═══ Excerpt to read
[Tutor] problem in converting pixel data to image file

Lie Ryan lie.1296 at gmail.com
Mon Aug 18 15:02:30 CEST 2008


On Mon, 2008-08-18 at 16:24 +0530, Ashish Sethi wrote:
> Hey Lie,
> Thanks for replying so promptly.
> Here is my real problem which I posted as a new post:-

You should always Reply-to-all so everybody in the tutor-list could see
the response.

> I have a problem in converting between different RGB color spaces.I
> have a jpeg file in rgb mode.
> The rgb data by default is in RGB[8:8:8] mode...i.e, 8 bits(1 byte)
> per band(r,g,b).
> I need to convert it into RGB[4:4:4] format by getting the rgb
> information of each pixel in the image 
> and converting the ascii values obtained for the R,G and B bands into
> binary form and then clip the least significant 4 bits 
> from this binary no. to form a 4 bit binary value and then convert
> this back to ascii and and save the new information back 
> to the image file. Untill now, I have been able obtain the pixel
> information of my image file using :
> >   >>> im = Image.open("image.jpg")
> >   >>> pix = im.load()
> >   >>> pix[0, 0]
> >   (226, 162, 125)
> 
> 1.Now, how do i convert this ascii data to binary?

You mean you want to convert the string 'A' to its binary value 65? Use
the built-in function ord('A'). But the problem you seems to be having,
I think, isn't about that. pix[0, 0] returns a tuple that contains the
three integers for each RGB. So you just need to do something like this
(sort of): 

for r, g, b in pix:
    # do something with r, g ,b

> 2.how do i mask last 4 bits ( least significant bits )?

I think some it, bit-wise operation would do:
http://docs.python.org/ref/bitwise.html

How to bit-mask: http://en.wikipedia.org/wiki/Mask_(computing)

>>> v1 = int('01000101', 2)
>>> v2 = int('11110000', 2)
>>> print v1, v2
69 240
>>> # 69 (base-10) is 01000101 (base-2)
>>> # 240 (base-10) is 11110000 (base-2)
>>> print v1 & v2 # bit-wise and
65
>>> # 65 (base-10) is 01000000 (base-2)
>>> # 01000101 bitwise-and 11110000 is 01000000


> 3.also, I need to convert the same image to RGB[12:12:12] mode,for
> which i need to zero pad with 4 zeroes the 
> binary RGB[8:8:8] data. How do I do this?



> So, regarding my initial problem...once i solve this problem...i will
> have the pixel wise data in 
> an array or list...so to write this data back to the image file...i
> have to use fromarray command

I'm not aware that PIL has a fromarray command, do you mean fromstring?

> .But that unfortunately isnt giving back an image file...

I think JPEG (at least PIL's JPEG) doesn't support 4-bit/color and
12-bit/color representation. JPEG supports 'L'uminance (8-bit/pixel),
RGB (8-bit/color), CMYK (I'm not sure). You probably need another image
format, one that support 12-bit/color format (I'm not aware if any
popular image format supports that, but I'm not imaging expert)

> I would also appreciate any help you could offer me regarding the new
> problem.
>  
> Looking forward to your reply
>  
>  
>  
> 
> 
> On 8/18/08, Lie Ryan <lie.1296 at gmail.com> wrote: 
>         > Message: 3
>         > Date: Mon, 18 Aug 2008 14:30:08 +0530
>         > From: "Ashish Sethi" <ashishbitsgoa at gmail.com>
>         > Subject: [Tutor] problem in converting pixel data to image
>         file
>         > To: tutor at python.org
>         > Message-ID:
>         >
>         <edb5c69c0808180200g62b34859j7441d4587d82276b at mail.gmail.com>
>         > Content-Type: text/plain; charset="utf-8"
══════
═══ Data entries
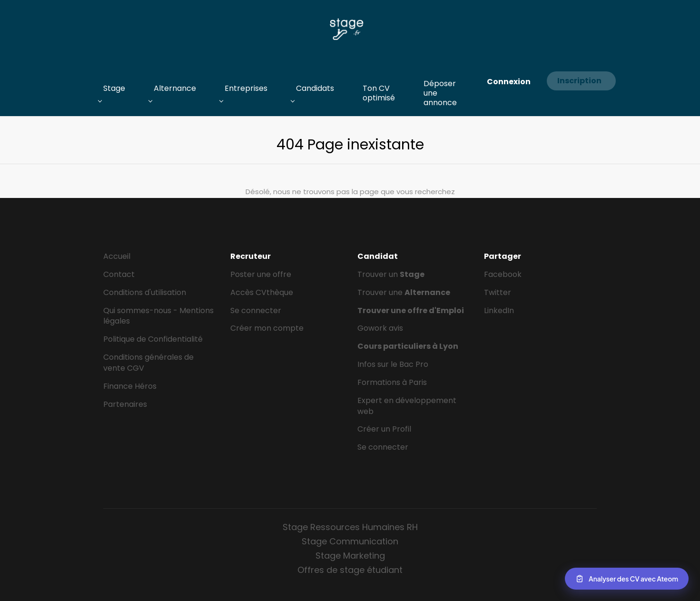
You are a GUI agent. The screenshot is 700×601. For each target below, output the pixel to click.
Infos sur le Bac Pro (393, 364)
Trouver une (404, 292)
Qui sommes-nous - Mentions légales (158, 316)
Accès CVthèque (262, 292)
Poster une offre (261, 274)
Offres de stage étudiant (350, 570)
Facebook (503, 274)
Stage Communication (350, 541)
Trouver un (391, 274)
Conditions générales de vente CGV (148, 363)
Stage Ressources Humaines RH (350, 527)
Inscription (579, 80)
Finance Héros (130, 386)
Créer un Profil (384, 429)
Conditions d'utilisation (145, 292)
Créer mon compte (267, 328)
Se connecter (256, 310)
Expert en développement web (407, 406)
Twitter (497, 292)
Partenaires (125, 404)
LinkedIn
══════
Please answer these from the mailing-list reply about converting pixel data:
(a) What value does pix[0, 0] return in the example?
(b) In the bit-mask example, what number does print v1 & v2 output?
(c) Which PIL command does the reply suggest in place of fromarray?

- Solution for this task -
(a) (226, 162, 125)
(b) 65
(c) fromstring